# [GOAL OF THE EXERCISE]
Please write out all the entries exactly, without the pictures.

───── MATERIAL PROVIDED

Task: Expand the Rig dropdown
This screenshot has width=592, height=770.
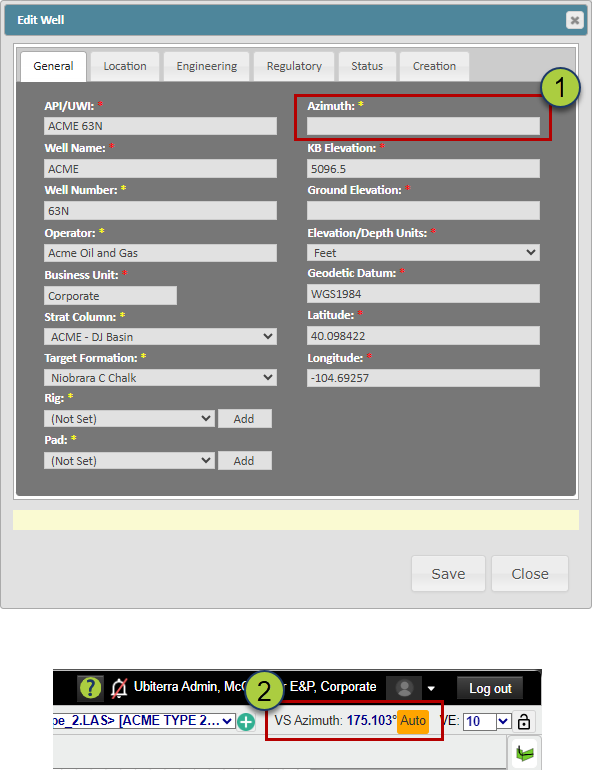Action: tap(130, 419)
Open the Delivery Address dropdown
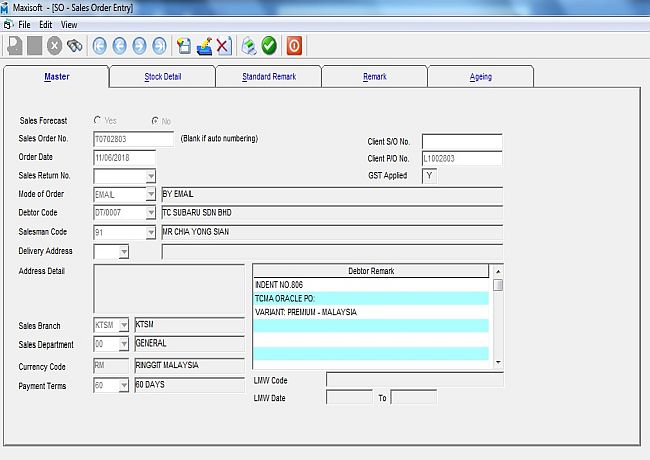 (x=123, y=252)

──────────

# [SOLVED EXERCISE]
Task: Expand the Rig dropdown
This screenshot has width=592, height=770.
Action: tap(130, 419)
Open the Delivery Address dropdown
 (x=123, y=252)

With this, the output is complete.